Going through the entries below, find how many lines hold "toolbar", then give that number alone.

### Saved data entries
Content starts
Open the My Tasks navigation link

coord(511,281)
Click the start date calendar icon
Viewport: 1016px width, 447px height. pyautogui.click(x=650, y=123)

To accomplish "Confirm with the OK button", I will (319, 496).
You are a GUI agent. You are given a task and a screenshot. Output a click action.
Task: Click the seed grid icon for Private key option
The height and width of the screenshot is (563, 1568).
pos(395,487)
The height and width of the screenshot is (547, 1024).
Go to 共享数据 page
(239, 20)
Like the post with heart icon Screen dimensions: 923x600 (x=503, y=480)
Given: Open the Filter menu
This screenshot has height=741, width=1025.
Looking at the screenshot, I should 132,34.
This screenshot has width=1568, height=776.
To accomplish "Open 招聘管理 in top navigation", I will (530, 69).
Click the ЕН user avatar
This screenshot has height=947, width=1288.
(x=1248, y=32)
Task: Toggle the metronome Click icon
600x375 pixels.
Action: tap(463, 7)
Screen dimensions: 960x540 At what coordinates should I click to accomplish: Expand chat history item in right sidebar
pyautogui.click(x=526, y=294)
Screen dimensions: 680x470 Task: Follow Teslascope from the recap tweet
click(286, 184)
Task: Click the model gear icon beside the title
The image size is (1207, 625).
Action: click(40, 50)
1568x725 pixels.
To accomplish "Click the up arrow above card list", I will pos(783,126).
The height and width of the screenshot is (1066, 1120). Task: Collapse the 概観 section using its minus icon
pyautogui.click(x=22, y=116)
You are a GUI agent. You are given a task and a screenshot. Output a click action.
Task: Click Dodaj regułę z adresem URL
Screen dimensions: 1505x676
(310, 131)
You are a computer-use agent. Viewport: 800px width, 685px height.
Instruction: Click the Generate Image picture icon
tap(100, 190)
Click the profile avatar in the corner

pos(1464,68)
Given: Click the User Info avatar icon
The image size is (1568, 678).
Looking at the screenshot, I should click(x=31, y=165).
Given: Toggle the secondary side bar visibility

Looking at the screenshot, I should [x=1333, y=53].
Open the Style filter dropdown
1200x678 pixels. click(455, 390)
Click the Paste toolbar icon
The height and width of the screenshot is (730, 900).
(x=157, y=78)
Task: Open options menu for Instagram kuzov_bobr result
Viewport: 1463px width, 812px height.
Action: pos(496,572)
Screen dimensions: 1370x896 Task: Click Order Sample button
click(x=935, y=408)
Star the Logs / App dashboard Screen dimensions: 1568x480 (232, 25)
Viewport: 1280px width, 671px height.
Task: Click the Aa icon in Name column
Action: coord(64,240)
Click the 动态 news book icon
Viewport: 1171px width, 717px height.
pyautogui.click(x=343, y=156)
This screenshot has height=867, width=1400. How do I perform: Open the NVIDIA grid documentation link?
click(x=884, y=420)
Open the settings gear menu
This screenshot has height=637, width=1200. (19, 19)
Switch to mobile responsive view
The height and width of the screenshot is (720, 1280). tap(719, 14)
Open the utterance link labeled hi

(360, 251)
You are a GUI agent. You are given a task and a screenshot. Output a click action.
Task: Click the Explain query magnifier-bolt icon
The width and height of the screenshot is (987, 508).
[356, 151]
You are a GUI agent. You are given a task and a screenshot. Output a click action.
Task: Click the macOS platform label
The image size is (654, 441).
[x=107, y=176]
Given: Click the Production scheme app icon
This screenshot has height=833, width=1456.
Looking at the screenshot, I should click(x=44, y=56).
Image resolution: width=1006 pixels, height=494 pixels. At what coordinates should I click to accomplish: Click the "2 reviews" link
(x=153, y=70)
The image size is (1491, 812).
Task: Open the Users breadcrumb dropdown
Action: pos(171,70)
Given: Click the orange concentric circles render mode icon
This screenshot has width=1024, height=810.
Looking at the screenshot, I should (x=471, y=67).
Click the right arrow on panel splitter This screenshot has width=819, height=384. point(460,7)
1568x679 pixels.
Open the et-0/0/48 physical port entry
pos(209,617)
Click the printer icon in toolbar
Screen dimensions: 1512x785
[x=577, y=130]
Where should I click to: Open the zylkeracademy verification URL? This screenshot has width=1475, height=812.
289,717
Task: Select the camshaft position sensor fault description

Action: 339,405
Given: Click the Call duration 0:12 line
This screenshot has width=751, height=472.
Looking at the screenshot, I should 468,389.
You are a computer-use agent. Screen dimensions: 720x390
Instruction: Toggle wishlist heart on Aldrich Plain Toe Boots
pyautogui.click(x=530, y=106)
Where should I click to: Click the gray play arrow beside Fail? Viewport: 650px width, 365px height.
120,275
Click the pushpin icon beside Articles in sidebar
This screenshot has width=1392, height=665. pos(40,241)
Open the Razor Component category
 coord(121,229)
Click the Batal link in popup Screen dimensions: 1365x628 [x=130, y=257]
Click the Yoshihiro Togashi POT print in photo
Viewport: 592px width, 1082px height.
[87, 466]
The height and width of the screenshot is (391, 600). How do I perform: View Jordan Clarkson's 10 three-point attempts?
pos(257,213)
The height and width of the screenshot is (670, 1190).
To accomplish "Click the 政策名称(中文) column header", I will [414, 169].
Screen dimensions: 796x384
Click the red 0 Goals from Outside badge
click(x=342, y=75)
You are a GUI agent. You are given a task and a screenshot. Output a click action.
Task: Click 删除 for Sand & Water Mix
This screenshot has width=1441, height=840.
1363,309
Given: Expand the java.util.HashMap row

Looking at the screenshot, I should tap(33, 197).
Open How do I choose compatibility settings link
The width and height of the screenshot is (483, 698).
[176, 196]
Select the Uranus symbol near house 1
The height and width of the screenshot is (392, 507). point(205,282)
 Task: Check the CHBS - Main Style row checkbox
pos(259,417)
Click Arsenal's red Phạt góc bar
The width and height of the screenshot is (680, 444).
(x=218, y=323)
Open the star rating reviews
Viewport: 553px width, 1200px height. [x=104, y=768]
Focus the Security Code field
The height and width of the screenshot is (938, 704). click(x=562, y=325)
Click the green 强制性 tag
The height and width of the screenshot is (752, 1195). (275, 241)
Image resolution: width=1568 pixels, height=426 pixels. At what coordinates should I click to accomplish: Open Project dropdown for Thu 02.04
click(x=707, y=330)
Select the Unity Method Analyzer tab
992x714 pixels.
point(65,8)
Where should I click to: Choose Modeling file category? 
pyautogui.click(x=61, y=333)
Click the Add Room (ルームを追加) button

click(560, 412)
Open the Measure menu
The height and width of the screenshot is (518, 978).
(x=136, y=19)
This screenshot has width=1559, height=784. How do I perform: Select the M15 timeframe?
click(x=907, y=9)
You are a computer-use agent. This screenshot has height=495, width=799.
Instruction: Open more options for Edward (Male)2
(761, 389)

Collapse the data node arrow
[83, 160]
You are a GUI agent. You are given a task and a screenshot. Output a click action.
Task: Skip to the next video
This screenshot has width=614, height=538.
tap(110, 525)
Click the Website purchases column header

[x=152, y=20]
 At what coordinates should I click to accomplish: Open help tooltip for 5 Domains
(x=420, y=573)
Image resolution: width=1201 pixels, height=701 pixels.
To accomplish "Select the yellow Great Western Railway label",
Content ends
### ANSWER SPACE
2